La oposición, pienso yo, no debe caer en esta trampa ideológica de factura bolchevique. Cuando tenemos derechos, derechos elementales como a la vida y la propiedad, los tenemos como seres humanos, no porque el constituyente nos
los haya reconocido en su farragoso texto; cuando apelamos a la voluntad popular lo hacemos porque somos demócratas, no porque en el artículo tal o cual se haya escrito lo que Chávez, por circunstancias que no interesa sondear, se decidió a reconocernos.

La salida pacífica que reclama el país poco tiene que ver con esos 350 largos artículos. Tiene que ver con nuestra auténtica voluntad democrática y nuestro deseo de construir una institucionalidad válida para todos, no para el gobierno o para la oposición según sean las circunstancias. Proviene de nuestra convicciones más profundas, no de los lapsos y las argucias que Chávez construyo en el corto momento histórico en que brilló su estrella.
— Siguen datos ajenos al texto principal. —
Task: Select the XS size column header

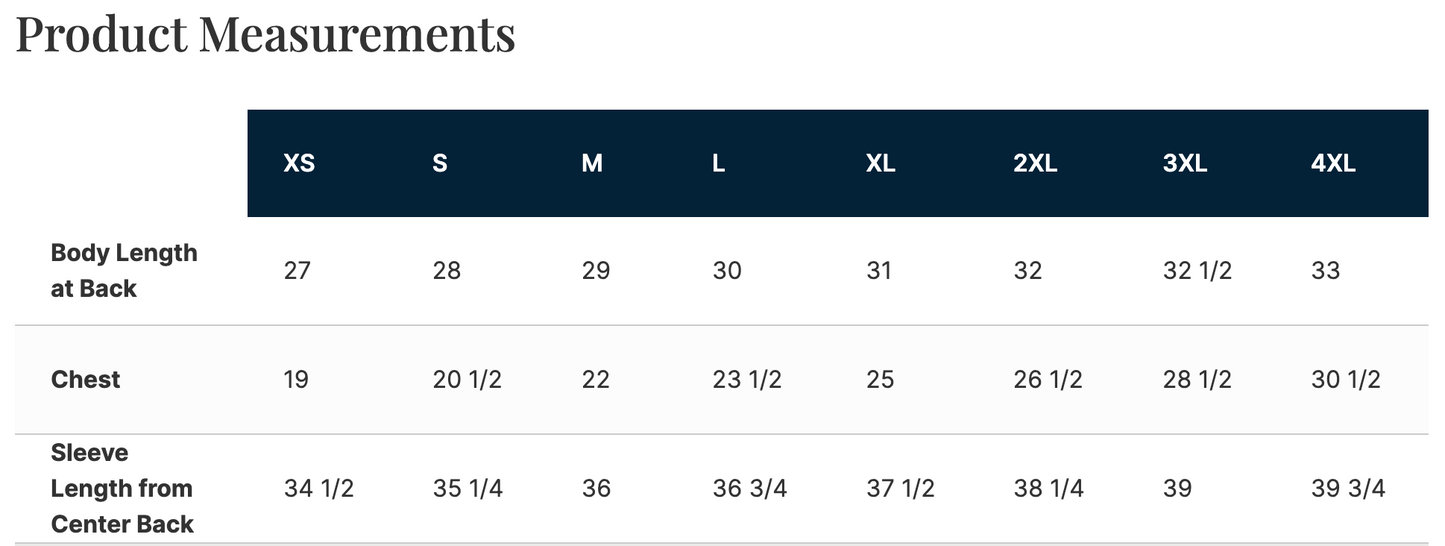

El prudente César Gaviria, con palabras llenas de sabiduría, lo reconoció hace pocos días cuando afirmó que la constitución no puede convertirse en un obstáculo para el logro de la paz y la democracia; Hermann Escarrá, quien firmó aquel texto, ha aclarado suficientemente que en el derecho moderno la soberanía del pueblo tiene primacía, en última instancia, sobre la soberanía de la constitución y que el poder constituyente está en la calle ya desde el 11 de abril.

Cuando los documentos se oponen a los principios y, para peor, están construidos de manera tal que sólo sirven para agudizar los conflictos, conviene levantar la vista de los textos legales, consultar con nuestra conciencia y, con valor, trazar un curso de conducta que se guíe por los principios que hacen a la esencia de nuestra condición humana: paz, tolerancia, respeto a las opiniones de los demás, respeto a sus derechos, libertad y justicia.